Education Secretary Miguel Cardona told Tapper that safely reopening the nation’s more than 14,000 public school districts for full, five-day-a-week classes is his top priority — but he can’t say yet when that will happen.

“This is unprecedented, I mean, we are in the middle of a pandemic. I do feel that (schools are) following the science and I do think that this is hard work. There is no playbook for this in any leadership course,” Cardona said.

“It’s a balance to make sure that we’re moving the needle in the right direction to get students in school every day, but we have to do so making sure we’re adhering to those mitigation strategies that have worked to keep our schools safe.”

More than 105 million doses of Covid-19 vaccines have been administered so far in the US, according to data published Saturday by the US Centers for Disease Control and Prevention. Nearly 69 million people — about 1 in 5 Americans — have received at least one dose. About 36 million — or 11.1% of the population — had been fully vaccinated, according to CDC data.

Hopes of having enough vaccine for all US adults by the end of May

President Joe Biden said this week he wants states to open vaccinations to all adults by May 1.

The US will have enough supplies to fully vaccinate 300 million people by the end of May, according to the Biden administration and projections provided by vaccine makers Pfizer, Moderna and Johnson & Johnson.

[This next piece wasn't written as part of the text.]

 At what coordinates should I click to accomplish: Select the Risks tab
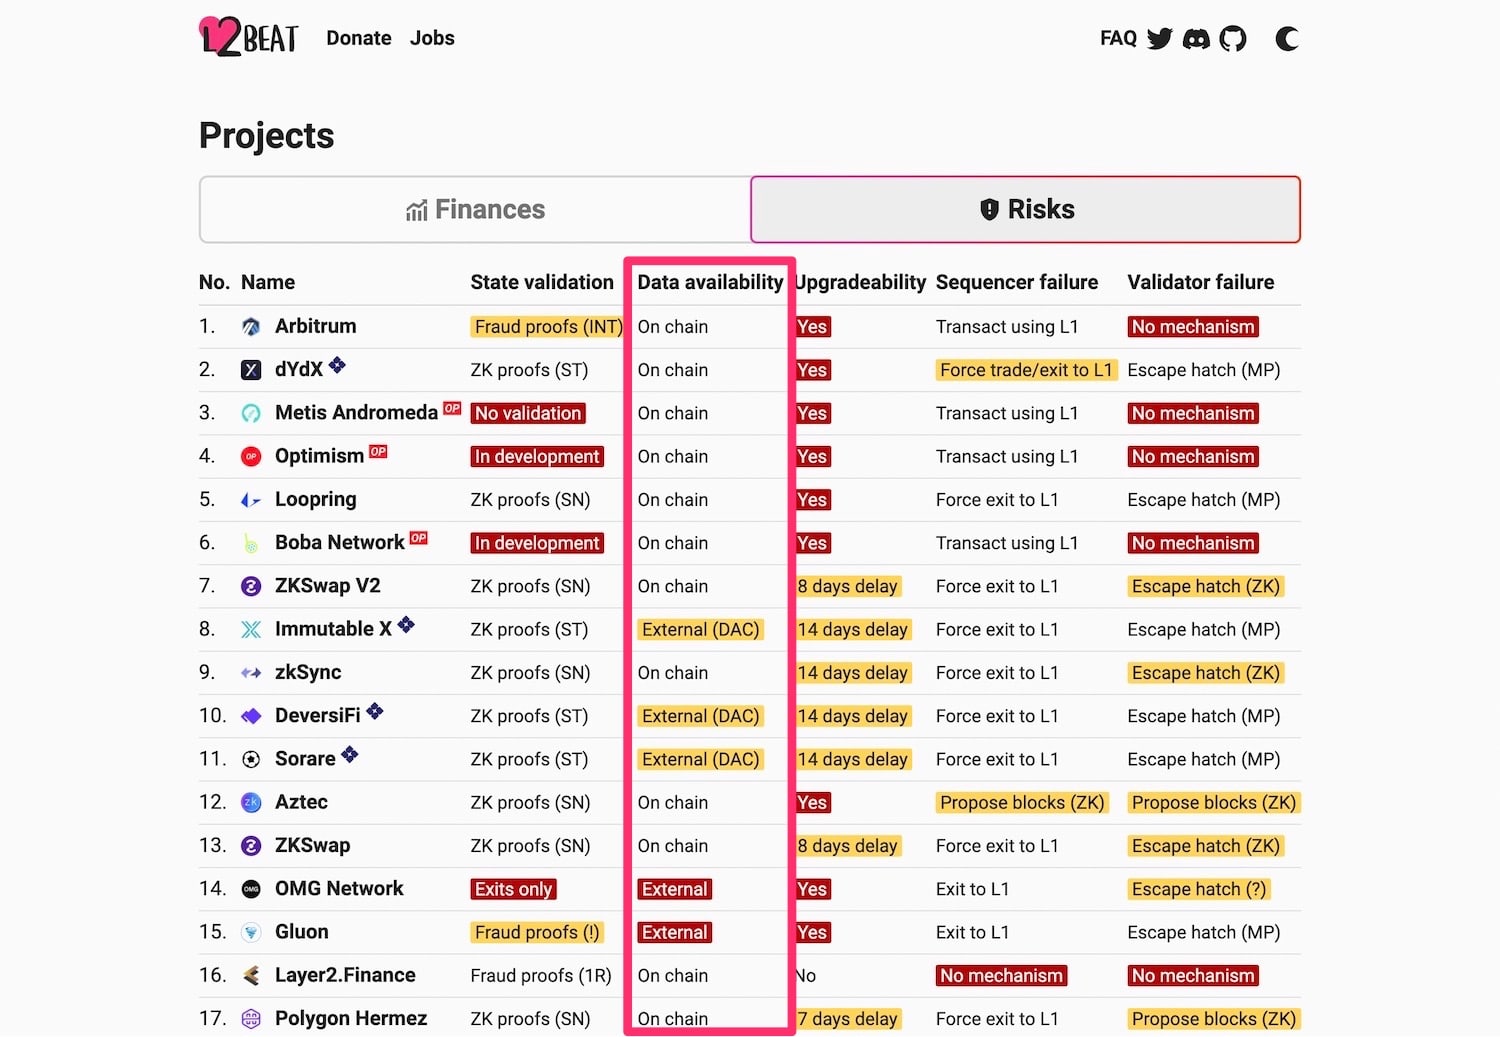tap(1026, 210)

The US adult population is approximately 255 million people, according to Census data.

Maine’s governor on Friday said her state is planning to meet May 1 goal. Meanwhile, Michigan residents over 16 will be able to get their vaccines beginning April 5, ahead of the national schedule, state officials announced Friday.

Dr. Jonathan Reiner, a CNN medical analyst and medical professor at George Washington University, explained that fully vaccinated people can “start to do some of the things that none of us have really done in a year,” like going to restaurants or the gym.

“Of course, wearing a mask in all these venues,” he said, adding he feels the CDC should be more proactive in providing guidance for vaccinated individuals and what they can do.

“We should be cautiously opening our economy to people who have been fully vaccinated,” he said. “That’s not the same as saying that people who have not been vaccinated can go about their lives as if nothing has happened.”

Treatment shows ‘really dramatic’ results to fight Covid-19, Fauci says

As officials work to ramp up vaccinations, experts hope treatments of the coronavirus could mitigate its impacts. Experts are especially upbeat about monoclonal antibodies.

Dr. Anthony Fauci, director of the National Institute of Allergy and Infectious Diseases, said while monoclonal antibodies are a “very fluid area of research,” many of these treatments show “really dramatic” results that help fight the disease.

Fauci, speaking Friday at the White House Covid-19 Response Team briefing, referenced a number of recent studies that showed how much help these treatments offer patients early in the course of their disease. They are some of the only treatments authorized by the US Food and Drug Administration to treat non-hospitalized Covid-19 patients, and they are still underutilized.

“The reason why I point this out is that, recently, there has been a considerable amount of information regarding some of the monoclonal antibodies that are used in the prevention and treatment of Covid-19,” Fauci said.

Fauci added that the treatments work for now. There is some concern that the variants may make the treatments less effective, but the companies continue to work on several updated cocktail approaches that scientists believe will work against the variants.